I’m certainly not ready to assert that the “case is closed.” But it seems that we need to shift our probabilities again toward the intrusive hypothesis.

    You probably already saw this, just in case, there was a Center for Human Genetic Research 2013 retreat that David Reich was a speaker at, and a participant blogged his topics, pasting topic 2 here, he reiterates about the ANI-ASI admixture event, one thing I found interesting was that some disease traits such as cardiac risk are linked to ASI component. :
    Topic 2: admixture in Indian history. [Reich 2009, and a forthcoming paper by Priya Moorjani]. Indians are less studied in genomics because the Indian government makes it very hard to get genetic material out of the country. Only now are South Asians from Pakistan, Bangladesh and Indians in the U.S., U.K., etc finally making it into 1000 Genomes, etc.

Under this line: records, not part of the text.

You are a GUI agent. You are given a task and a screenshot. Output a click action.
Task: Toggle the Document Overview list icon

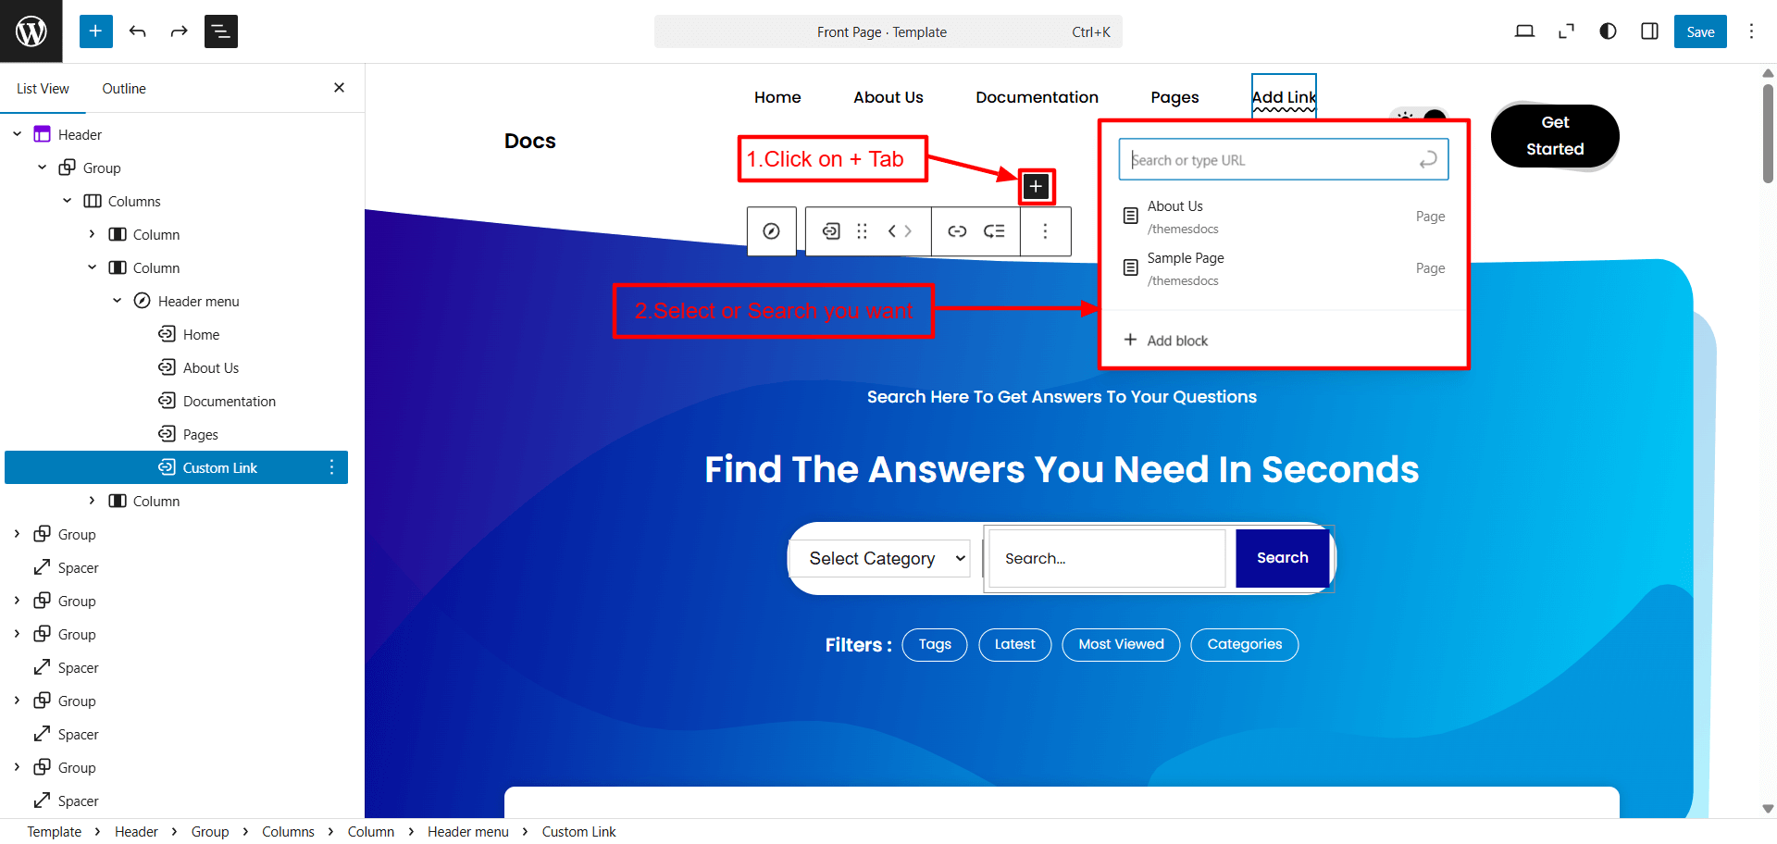[220, 31]
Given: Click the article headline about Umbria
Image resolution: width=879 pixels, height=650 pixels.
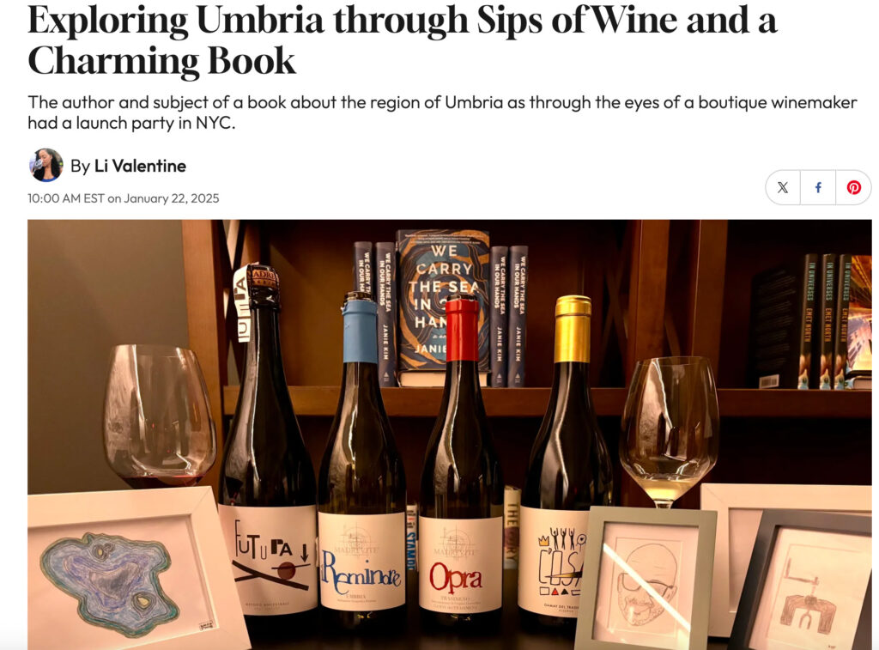Looking at the screenshot, I should 402,40.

    When you MDS plot Indians, you find “the Indian Cline” – Indians are on a spectrum between peoples west (Persians, Europeans) and east (Andamanese, East & Southeast Asian). Or if you MDS plot Europeans vs. Chinese you find PC1 separates them; if you then add Indians, they are spread along PC1. Whereas if you plot Indians vs. Chinese, then add Europeans, you don’t see any cline.
    Explanation consistent with history is that Indians are admixed from ancestral north Indians (‘ANI’) and ancestral south Indians (‘ASI’). Different groups in India vary from 20% ‘northern’ and 80% ‘southern’ to 70%/30%. Dravidian speakers and lower castes are associated with more ASI ancestry. Some disease traits – esp. cardiac risk – associated with Indians come from the ASI ancestry. Linkage disequilibrium size suggests that the ANI-ASI admixture occurred less than 3500 years ago with the rise of Vedic religion (Hinduism). This represents a major demographic transformation long after the advent of agriculture and is different from more recent Indian history where endogamy (marrying people of same region, caste etc) has been expected.
    Different Indian groups have different levels of endogamy which can be detected by linkage disequilibrium. In Vysya, huge LD size suggests a recent (~2000 years) founder event and less than 1 in 100 marriages to outsiders per generation. Medical implication: the close genetic relationships within whole regions / caste groups are what is responsible for most recessive genetic diseases in Indians, not due to recent consanguinity (marriage between second cousins, etc.)
    An ancient sample from Luxembourg is ‘more European than Europeans’, suggesting that Europeans are also an admixture of ancient Europeans with Middle Easterners.
    Q&A: Hybrid incompatibility issues that lead to speciation tend to arise first on the X chromosome. We do see plenty of neanderthal SNPs on modern human X chromosomes [perhaps referring to Yotova 2011??]
    Q&A: The ANI admixture into India cannot be entirely, or maybe even at all, explained by Indo-European speakers’ migration into India as told by the Veda. There are at least two different admixture events among upper caste North Indians and we don’t know if either corresponds to the Indo-European migration.

    This is unsurprising but can you really trust TreeMix? It repeatedly throws up weird results whilst failing to detect historically demonstrated admixture.